Monday, August 22, 2011

Hymowitz Award Nomination

If you are a history teacher, chances are, you have read at least one essay that starts out with,
Throughout history, societies have . . .
Hopefully, you have crossed these words out and drawn some sort of frowny face before commenting on the inherent weakness of such grandiose statements. In a better world, the student writer would take this advice to heart and learn the joys of being specific. In the actual world, he will go on to write an opinion piece for the New York Times.

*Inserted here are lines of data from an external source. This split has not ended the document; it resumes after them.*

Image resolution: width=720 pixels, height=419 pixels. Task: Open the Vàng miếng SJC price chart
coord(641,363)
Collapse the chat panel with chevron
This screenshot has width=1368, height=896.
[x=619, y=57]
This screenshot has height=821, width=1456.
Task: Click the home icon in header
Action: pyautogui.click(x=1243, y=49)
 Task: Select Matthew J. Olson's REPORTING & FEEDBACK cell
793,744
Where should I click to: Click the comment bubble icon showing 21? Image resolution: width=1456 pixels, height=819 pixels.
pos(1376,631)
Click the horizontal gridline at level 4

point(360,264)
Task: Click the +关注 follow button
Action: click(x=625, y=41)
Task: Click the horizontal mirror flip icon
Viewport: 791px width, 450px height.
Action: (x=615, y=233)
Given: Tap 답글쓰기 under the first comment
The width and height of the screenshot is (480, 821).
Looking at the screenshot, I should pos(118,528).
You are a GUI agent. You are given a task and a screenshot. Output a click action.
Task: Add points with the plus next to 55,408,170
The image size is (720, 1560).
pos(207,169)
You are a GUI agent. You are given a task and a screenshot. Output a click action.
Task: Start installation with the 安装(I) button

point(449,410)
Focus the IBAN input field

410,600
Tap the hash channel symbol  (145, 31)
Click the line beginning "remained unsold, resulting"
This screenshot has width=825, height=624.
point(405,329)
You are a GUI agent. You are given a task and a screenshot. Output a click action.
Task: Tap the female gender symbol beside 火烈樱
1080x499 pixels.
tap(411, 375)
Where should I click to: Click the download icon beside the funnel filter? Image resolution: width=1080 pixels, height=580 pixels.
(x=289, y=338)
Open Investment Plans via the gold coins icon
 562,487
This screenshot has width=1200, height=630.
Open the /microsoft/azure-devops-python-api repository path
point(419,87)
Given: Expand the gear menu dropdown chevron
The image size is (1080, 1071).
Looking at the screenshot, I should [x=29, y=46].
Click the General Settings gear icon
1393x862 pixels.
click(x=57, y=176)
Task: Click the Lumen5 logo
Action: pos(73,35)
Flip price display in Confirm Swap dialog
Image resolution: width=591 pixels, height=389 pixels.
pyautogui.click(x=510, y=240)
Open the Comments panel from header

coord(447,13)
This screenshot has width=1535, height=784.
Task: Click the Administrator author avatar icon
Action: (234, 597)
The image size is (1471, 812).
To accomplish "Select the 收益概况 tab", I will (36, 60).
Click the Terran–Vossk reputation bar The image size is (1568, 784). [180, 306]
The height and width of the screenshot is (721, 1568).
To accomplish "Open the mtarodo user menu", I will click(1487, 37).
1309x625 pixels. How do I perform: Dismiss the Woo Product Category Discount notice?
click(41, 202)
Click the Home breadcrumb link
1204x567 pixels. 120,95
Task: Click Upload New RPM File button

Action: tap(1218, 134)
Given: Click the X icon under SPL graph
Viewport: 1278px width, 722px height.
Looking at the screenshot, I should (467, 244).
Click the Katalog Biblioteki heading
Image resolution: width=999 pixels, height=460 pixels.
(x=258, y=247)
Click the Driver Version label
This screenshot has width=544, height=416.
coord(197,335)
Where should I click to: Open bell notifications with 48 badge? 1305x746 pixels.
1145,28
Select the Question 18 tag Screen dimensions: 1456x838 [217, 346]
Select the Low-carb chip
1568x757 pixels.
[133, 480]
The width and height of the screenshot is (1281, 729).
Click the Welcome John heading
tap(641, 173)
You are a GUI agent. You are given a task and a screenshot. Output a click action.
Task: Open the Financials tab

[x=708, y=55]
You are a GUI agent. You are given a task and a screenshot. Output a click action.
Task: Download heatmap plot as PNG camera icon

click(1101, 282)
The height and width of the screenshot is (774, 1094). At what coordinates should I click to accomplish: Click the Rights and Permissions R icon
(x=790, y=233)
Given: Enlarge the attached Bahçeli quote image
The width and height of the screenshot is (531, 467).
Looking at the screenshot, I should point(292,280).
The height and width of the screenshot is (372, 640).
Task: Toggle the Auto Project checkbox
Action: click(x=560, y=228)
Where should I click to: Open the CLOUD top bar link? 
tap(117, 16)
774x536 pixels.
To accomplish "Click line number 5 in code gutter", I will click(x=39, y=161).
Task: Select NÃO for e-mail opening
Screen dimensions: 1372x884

In today's NYT, Professor Joel Bakan informs us that "there is reason to believe that childhood itself is now in crisis." Oh noes! What with the gadgets and the sugar and whatnot, the apocalypse is surely upon us.

Look, I'm sure that Professor Bakan actually has some interesting things to say about the purported subject of his essay — the conflict between corporate rights and children's rights at the end of a century of enormous changes in the laws that govern both American corporations and American children. Too bad that's not the essay that made it into the NYT.

Instead of an insightful consideration of who benefits from these specific legal developments, we get an awful lot of fuzzy, a-historical pearl clutching. I have no doubt that poor regulations expose children to harmful chemicals. But is it actually true that, "children today are being exposed to increasing quantities of toxic chemicals"? Like, more than when they worked in tanneries? Or when lead paint and plumbing were still big? Is the risk of toxic chemical exposure really increasing relative to the pre-Superfund era?

Prof. Bakan does raise some tepidly interesting points about over-medication, but the whole piece is just terribly framed. I swear, when I read, "Throughout history, societies have struggled with how to deal with children," my eyes rolled of their own accord. It doesn't help that the whole first paragraph is a standard-issue "it feels like something is wrong" when the kids these days get all mesmerized by their beep-beep-boop-de-boop. Bakan offers a brief nod to the idea that his own parents' generation was likely just as concerned about The Rock and Roll as he is about The Internetz, but he glosses over that quickly, assuring readers that, "the issues confronting parents today can’t be dismissed as mere generational prejudices."

Where have I seen this before?
The wise Man doth justly condemn the folly of those, that are always saying and complaining, what is the cause that the former dayes were better than these? . . . Such complaints often proceeding from Ignorance in History, or non-observation of the vices in those of former, and virtues in some of the present Generation . . . All this not withstanding, some Times are more corrupt, dark, and miserable than can be said of all . . . Yea, the dreggs of those times are now at hand.
That's Increase Mather, on the case in 1679, in his "Call from Heaven," a pamphlet on the raising of godly children.



The Hymowitz Award is awarded for misuses of history in jeremiads.

1 comment:

MsGenealogist said...

Am all excited about discovering your blog - and this post made me laugh out loud through my fog of tiredness and cold symptoms.